Article | Journal of Financial Economics | December 2013

Legislating Stock Prices

by Lauren Cohen, Karl Diether and Christopher Malloy

Abstract

We demonstrate that legislation has a simple, yet previously undetected impact on stock prices. Exploiting the voting record of legislators whose constituents are the affected industries, we show that the votes of these "interested" legislators capture important information seemingly ignored by the market. A long-short portfolio based on these legislators' views earns abnormal returns of over 90 basis points per month following the passage of legislation. Industries that we classify as beneficiaries of legislation experience significantly more positive earnings surprises and positive analyst revisions in the months following passage of the bill, as well as significantly higher future sales and profitability.
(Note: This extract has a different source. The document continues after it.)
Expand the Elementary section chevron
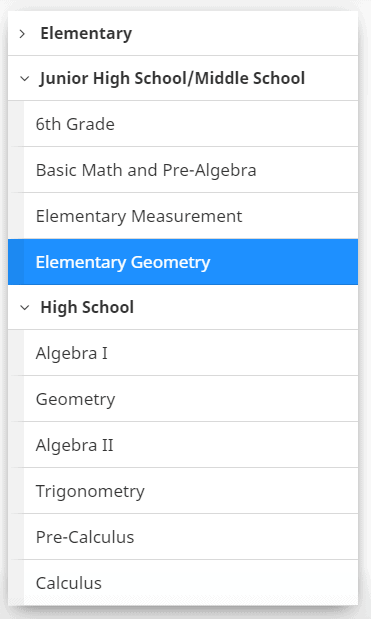The height and width of the screenshot is (619, 371). pyautogui.click(x=22, y=34)
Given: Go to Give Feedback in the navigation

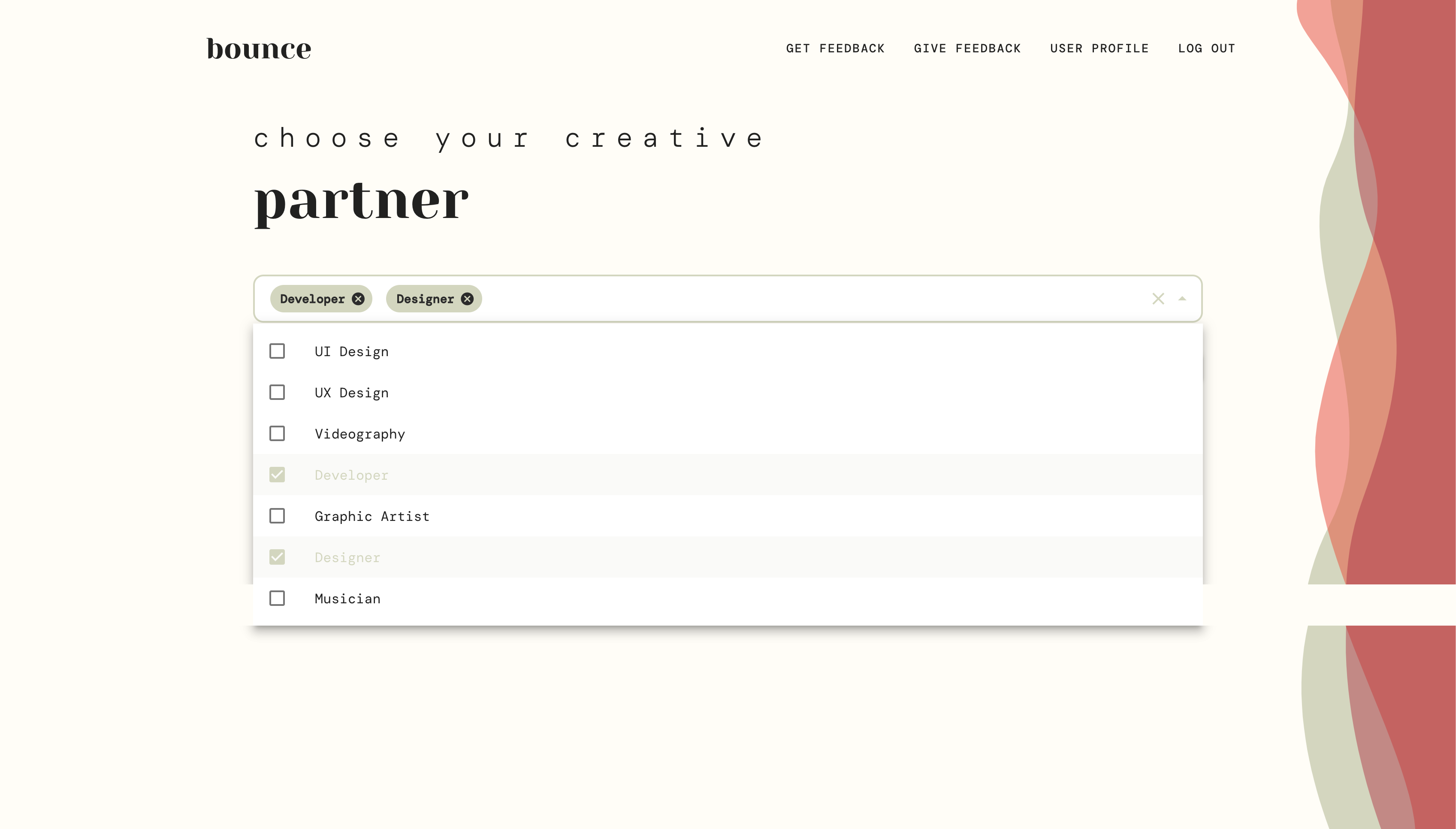Looking at the screenshot, I should [x=967, y=48].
We show that the more complex the legislation, the more difficulty the market has in assessing the impact of these bills; further, the more concentrated the legislator's interest in the industry, the more informative are her votes for future returns.

Keywords: legislator incentives; voting; Return Predictability; lobbying; Motivation and Incentives; Government Legislation; Stocks;

Citation:

Cohen, Lauren, Karl Diether, and Christopher Malloy. "Legislating Stock Prices." Journal of Financial Economics 110, no. 3 (December 2013): 574–595. (Winner of Fama-DFA Prize for the Best Paper Published in the Journal of Financial Economics in Asset Pricing (Distinguished Paper) 2013.)